Рабочий день нации близился к завершению. Частота пульса замедлилась, будто слоновий топот, когда толпы устремились из центра в пригороды. Мозг работал на автопилоте, внутренние монологи становились вялыми и скучными, от дневного напряжения падал уровень сахара в крови. Хрустящие и свежие с утра костюмы смялись и покрылись пятнами от ксероксного тонера. Усталость серой монолитной массой гнала домой утомленных людей.
Я сразу заметил его среди этих безжизненных увальней. Его сердце стучало, словно мотор, усиленный амфетаминами, поры вырабатывали крупные капли пота. Он желал остаться незамеченным, хотя за весь день я не встретил более заметного человека. Он зашел в музыкальный магазин и принялся бродить по джазовой секции. Посетители тут же забыли все свои пристрастия к эстрадной и этнической музыке и уставились на шрам, изуродовавший пол-лица. Уродство вызывало в людях шок, отвращение и извращенное удовольствие. Что до меня, то я его почти не замечал. Наверное, мне следует напомнить, что в четвертом измерении внешние и внутренние органы одинаково видны. Его шрам интересовал меня не более, чем твердость его носового хряща.
Пот увлажнял подкладку дорогого пиджака, когда он глядел в окно, механически перебирая записи. Я уже видел его раньше – он приходил в бар «Сайонара» вместе со своим боссом Ямагавой. Этот бандит со шрамом убил восемнадцать человек и имел множество кличек, самая последняя из которых – Красная Кобра.
Словно хакер, я проник в его зрительный нерв, и меня чуть не вырвало, когда я понял, что объектом его пристального наблюдения является Катя. Вернее сказать, его духовная конфигурация воспринимала Катю в высоком эстетическом плане: серый цвет ее лица казался ему опаловым, а прилизанные волосы – пышными и волнующими. Горло Красной Кобры напряглось в невысказанном желании, когда Катя отхлебнула эспрессо.
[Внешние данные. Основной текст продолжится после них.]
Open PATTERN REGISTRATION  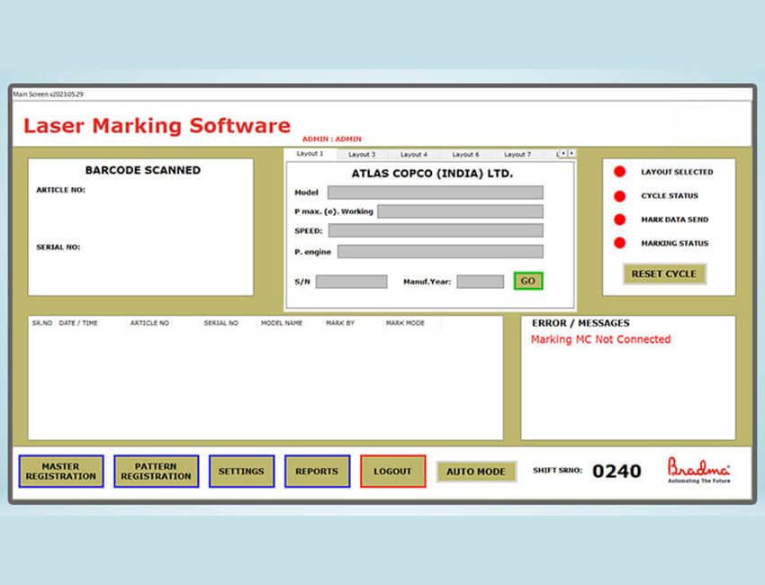156,471
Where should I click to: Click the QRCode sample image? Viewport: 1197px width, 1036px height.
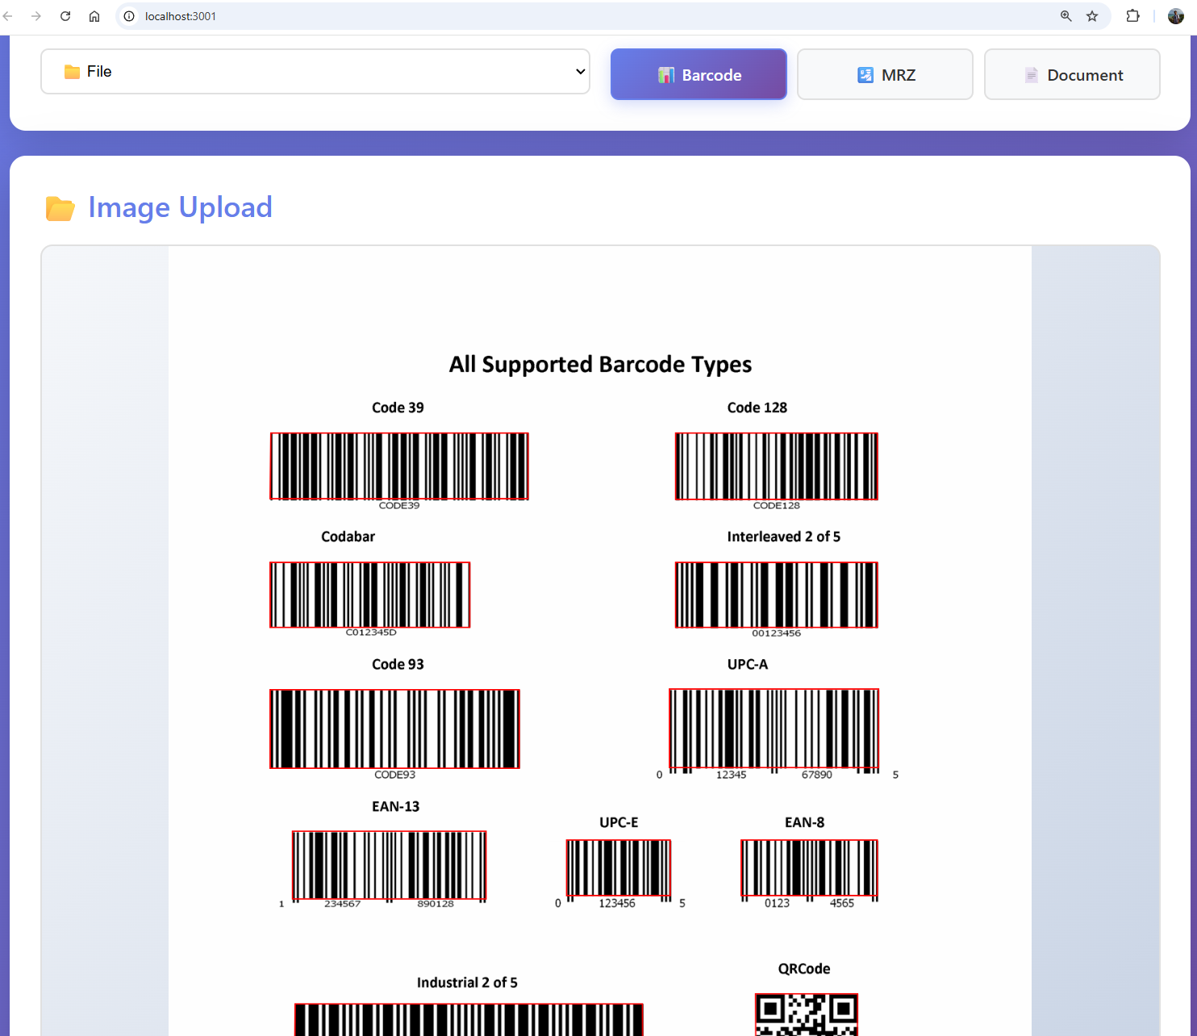pyautogui.click(x=806, y=1017)
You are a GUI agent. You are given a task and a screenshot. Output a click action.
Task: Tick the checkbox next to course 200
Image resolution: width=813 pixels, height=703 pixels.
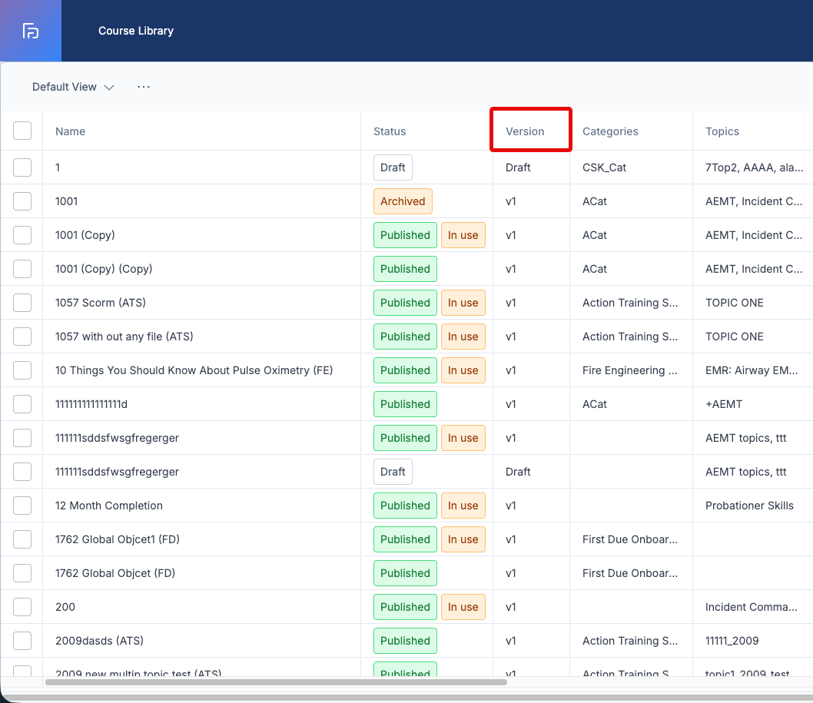point(22,606)
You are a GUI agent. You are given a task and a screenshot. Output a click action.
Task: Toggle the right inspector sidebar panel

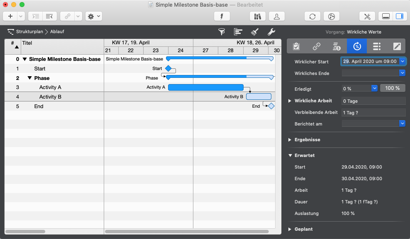(x=399, y=16)
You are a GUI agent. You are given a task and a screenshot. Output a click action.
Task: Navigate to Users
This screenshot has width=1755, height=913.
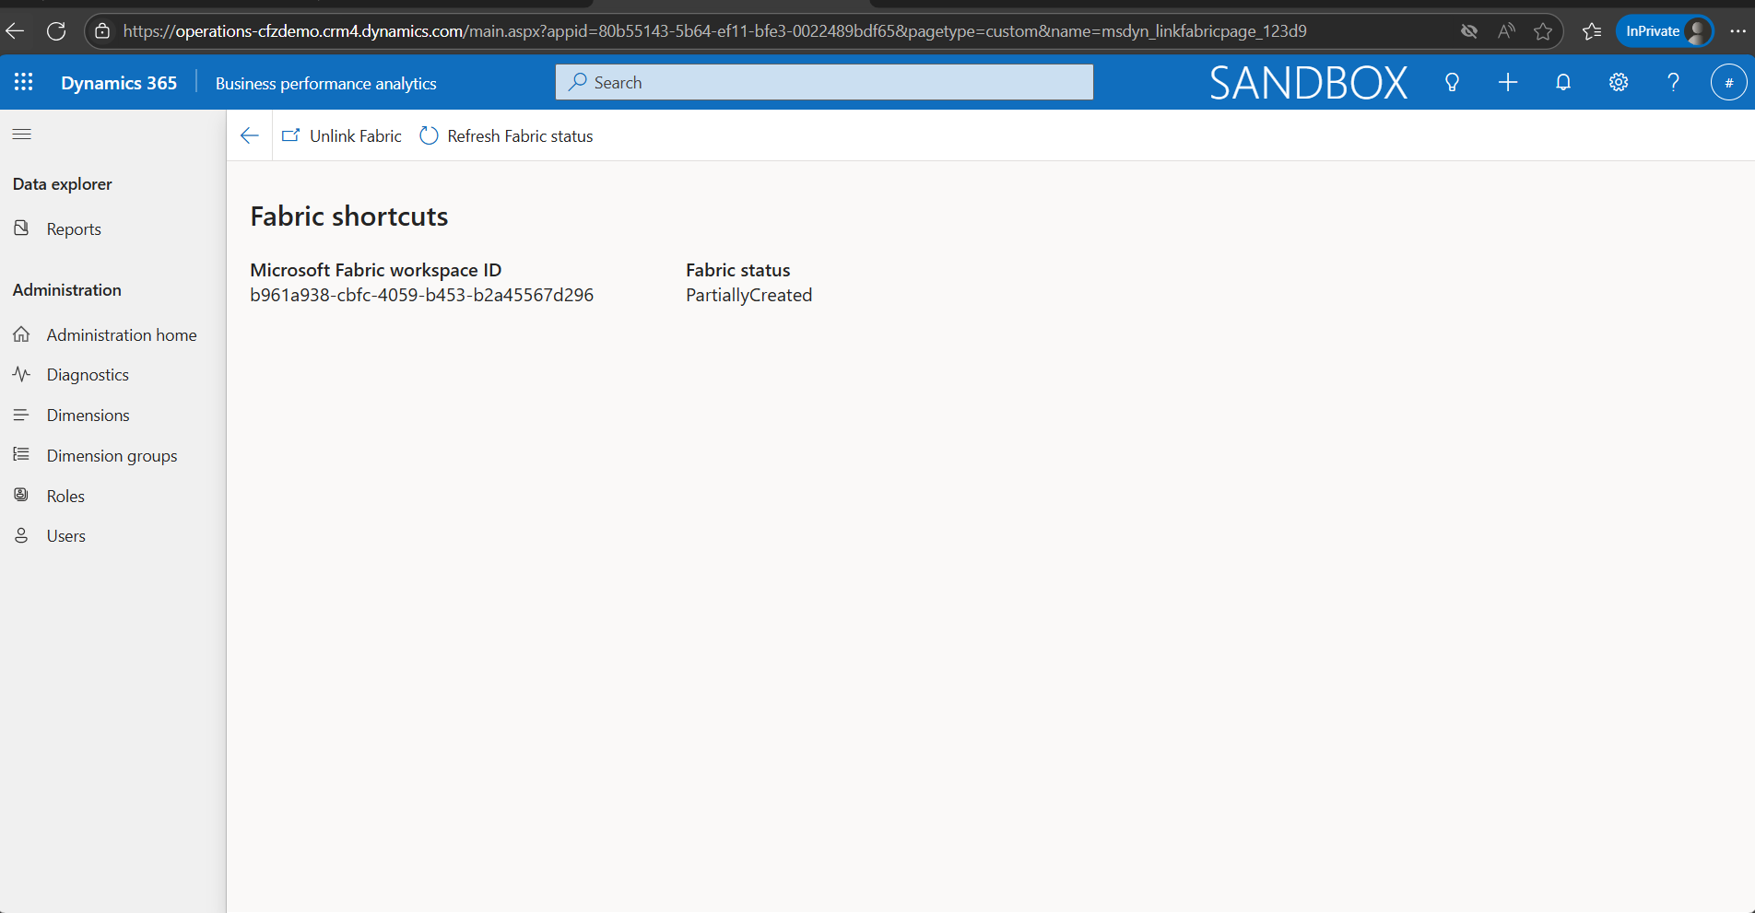[x=65, y=536]
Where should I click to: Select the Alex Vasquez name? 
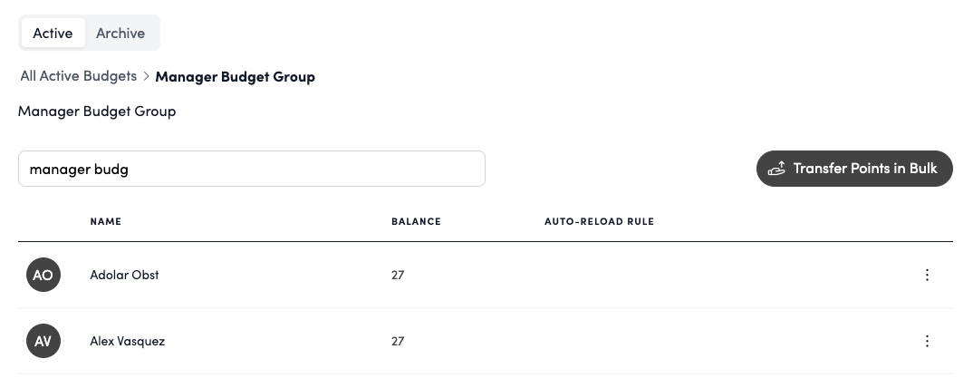pyautogui.click(x=128, y=341)
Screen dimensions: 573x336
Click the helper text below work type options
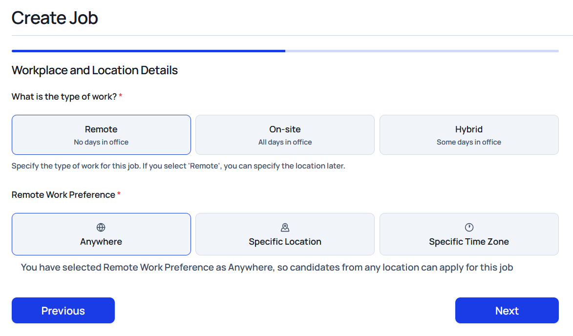(x=178, y=166)
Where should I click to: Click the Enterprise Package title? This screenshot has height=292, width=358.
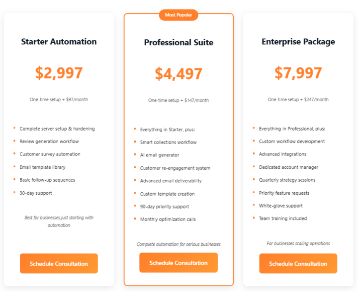(x=298, y=42)
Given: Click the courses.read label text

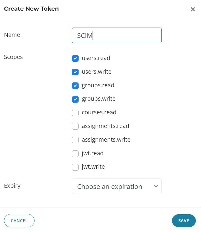Looking at the screenshot, I should (x=99, y=112).
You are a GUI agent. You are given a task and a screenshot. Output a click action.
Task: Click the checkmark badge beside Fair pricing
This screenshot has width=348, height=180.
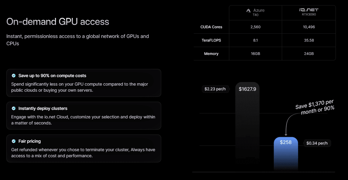pyautogui.click(x=14, y=141)
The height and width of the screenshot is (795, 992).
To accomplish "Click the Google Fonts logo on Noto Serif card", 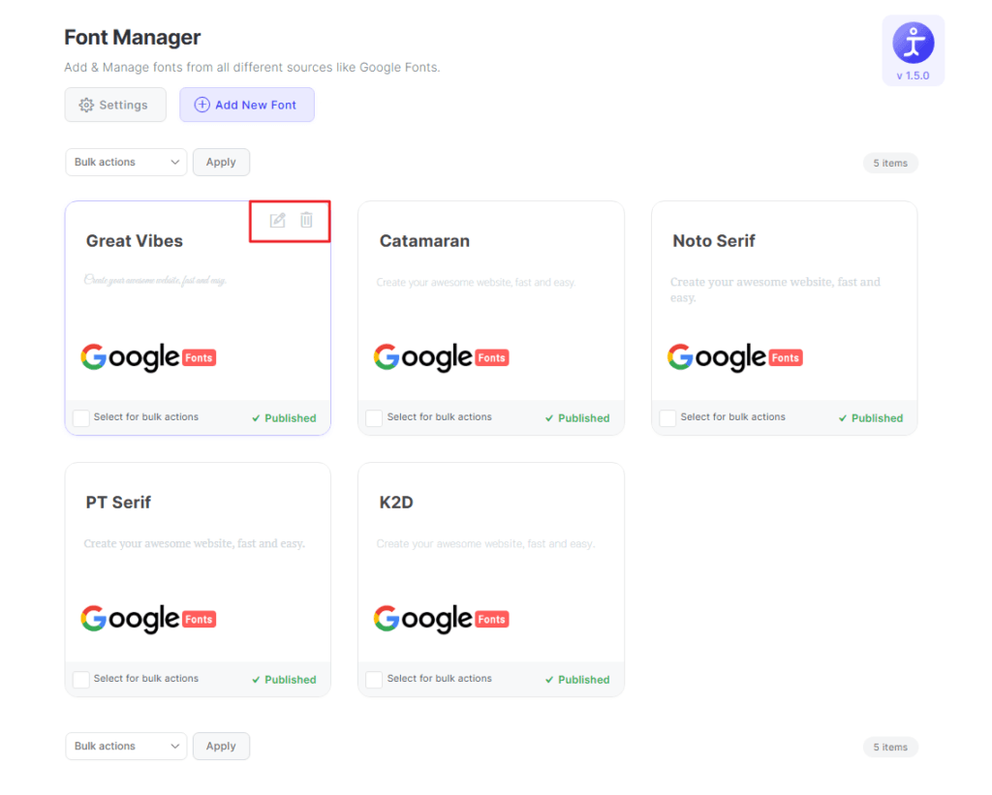I will pos(734,357).
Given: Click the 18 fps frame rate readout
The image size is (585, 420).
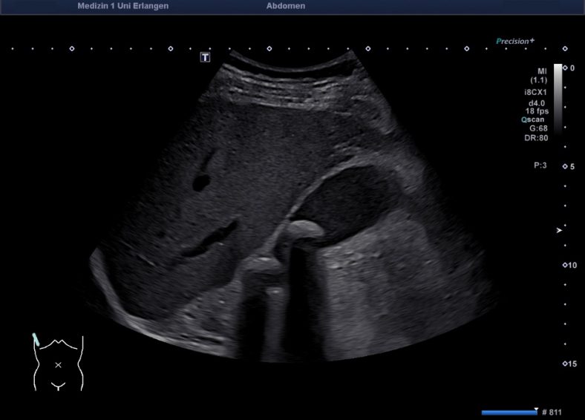Looking at the screenshot, I should pos(536,111).
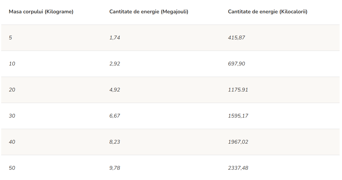342x180 pixels.
Task: Click the body mass cell showing 10
Action: coord(12,64)
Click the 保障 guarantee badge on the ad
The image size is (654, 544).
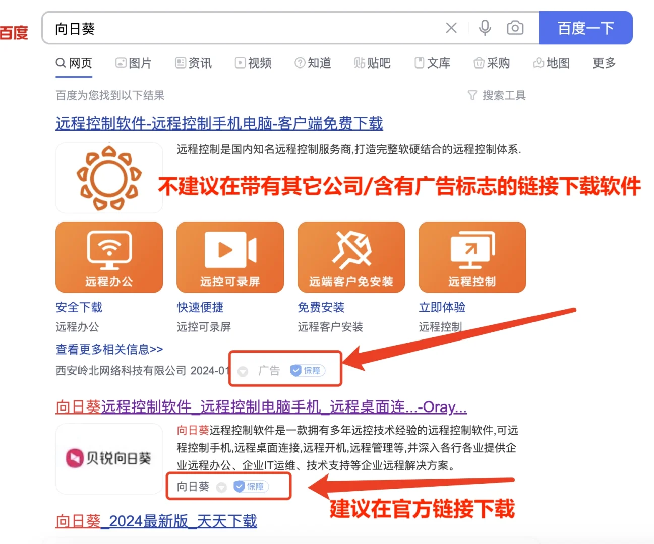click(x=307, y=370)
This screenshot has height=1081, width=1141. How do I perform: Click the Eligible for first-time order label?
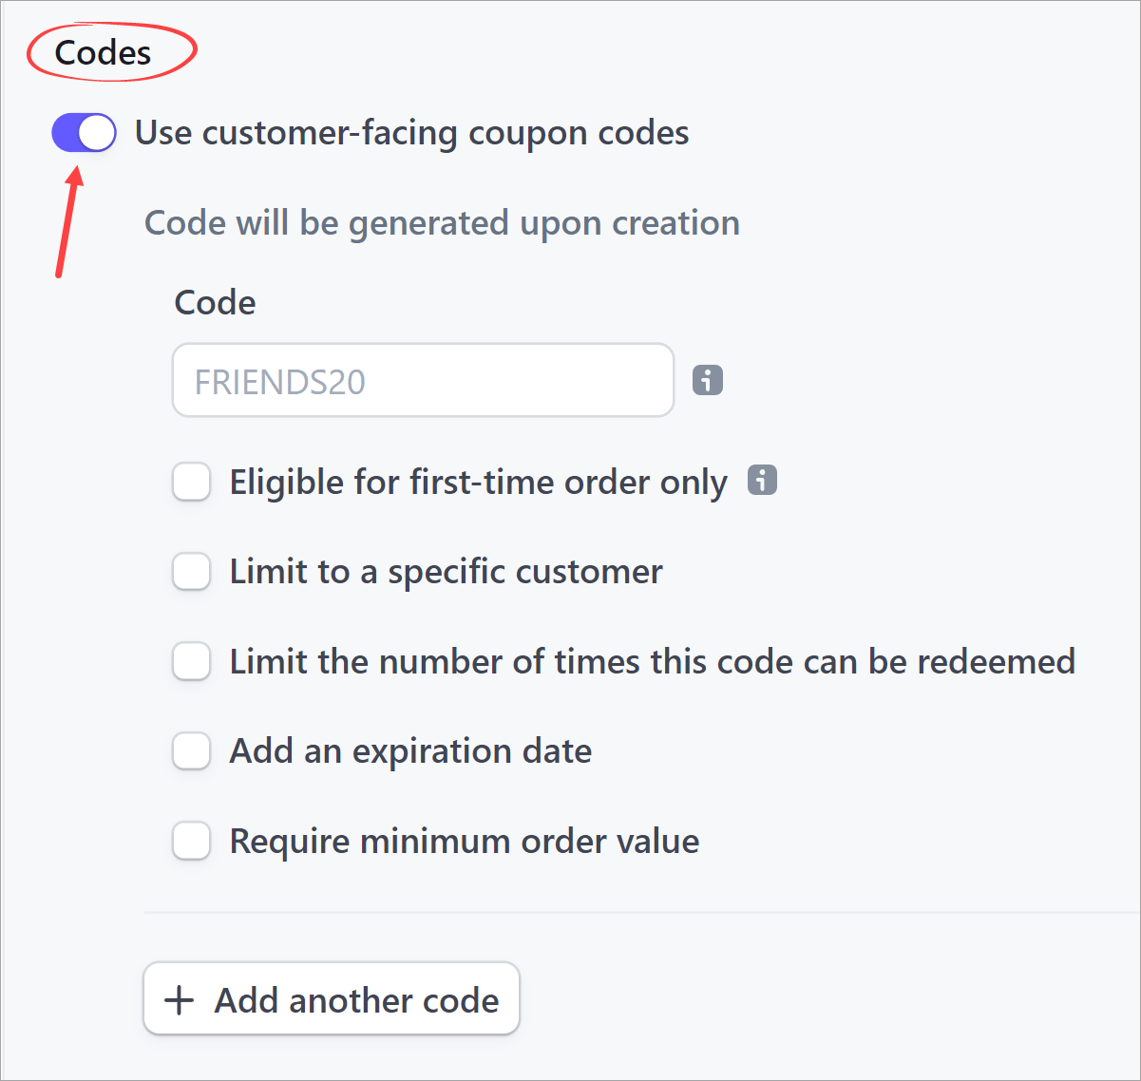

Солнце скрылось за безвкусным пригородным магазинчиком, и Катя и Мэри вышли из кафе. Красная Кобра двинулся за ними, следя за девушками через окно магазина. Скоро он отстал – столь бросающееся в глаза уродство мешало Красной Кобре следить за обожаемой Катей. Девушки направились к станции.
На перроне толпились пассажиры. Я затаился за мусорным баком, пока девушки покупали билеты, и наблюдал, как их костный мозг восстанавливается, а лимфоциты потоком хлещут в лимфатических сосудах, я проник в их мысли и узнал, что Мэри хочет вздремнуть а Катя пытается что-то вспомнить. Потерянное воспоминание билось в стенки ее подсознания, напирало все сильнее и сильнее, подбираясь к авансцене памяти. Наконец Катя развернулась на сто восемьдесят градусов и завопила:
– Я оставила покупки в кафе!
Я заледенел, ища глазами движущиеся объекты, за которыми можно спрятаться.
– Жди! – скомандовала она Мэри. – Я сейчас вернусь!
Сердце почти остановилось, я буквально влип в стенку бака.
Мэри смотрела, как Катя пробирается к выходу, тряся головой от досады на собственную забывчивость. Мэри улыбнулась маленькому мальчику с большим леденцом, тронутая серьезностью, с которой малыш нес свой трофей.
– Ватанабе!
Бетонный пол и обклеенные афишами стены куда-то исчезли. Бездна раскрылась передо мной, а посередине стояла Мэри. С лукавой улыбкой она двинулась ко мне.
– Привет, Ватанабе! Что ты здесь делаешь?
Я защищаю тебя, я оберегаю тебя и веду к освобождению…
– Что-то случилось?
Ее улыбка погасла.
Я надвинул козырек бейсболки, чтобы скрыться от яростного белого пламени унижения. Я хотел ответить, что ничего не случилось, пусть прибережет сочувствие для остального человечества, но слова не желали выговариваться.